_What this task involves_
Reproduce the lines below verbatim. Pictures are to be omitted.
[Data for processing Boundary: Start]
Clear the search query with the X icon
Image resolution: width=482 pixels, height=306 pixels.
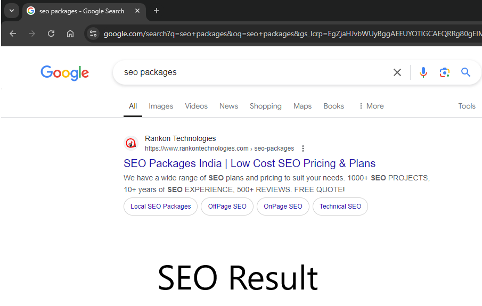[x=397, y=72]
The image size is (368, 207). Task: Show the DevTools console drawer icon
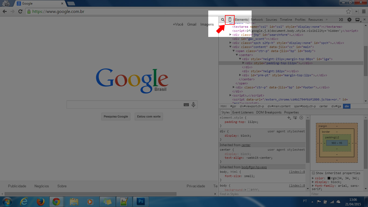coord(341,20)
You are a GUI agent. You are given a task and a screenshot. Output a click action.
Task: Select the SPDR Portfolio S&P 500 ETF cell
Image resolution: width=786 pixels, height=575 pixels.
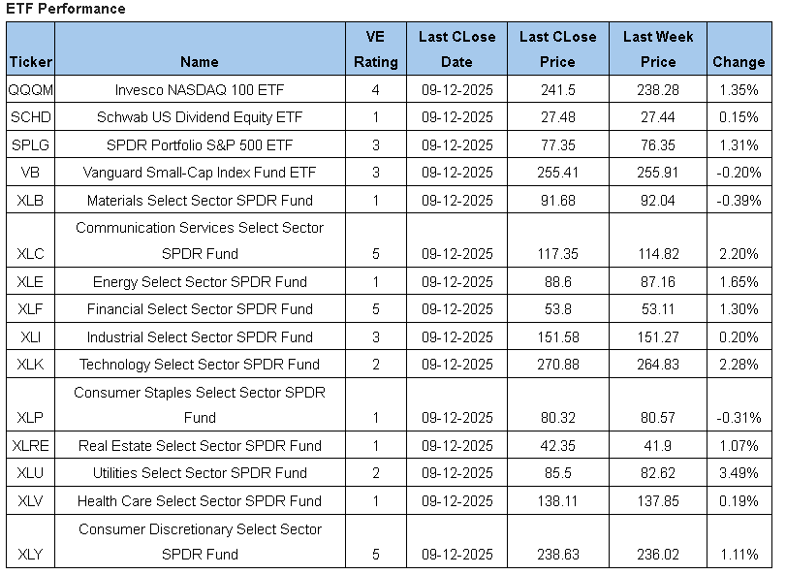pos(200,145)
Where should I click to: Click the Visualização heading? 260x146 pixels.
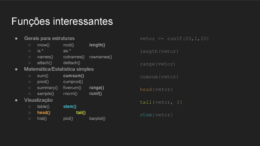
[Data for processing Boundary: End]
_Your response_
Clear the search query with the X icon
Image resolution: width=482 pixels, height=306 pixels.
[x=397, y=72]
The image size is (368, 207). Task: Show the DevTools console drawer icon
coord(341,20)
You are a GUI agent. You are given a task and a screenshot. Output a click action.
Task: Select the SPDR Portfolio S&P 500 ETF cell
Image resolution: width=786 pixels, height=575 pixels.
pos(200,145)
Where should I click to: Click the Visualização heading? 260x146 pixels.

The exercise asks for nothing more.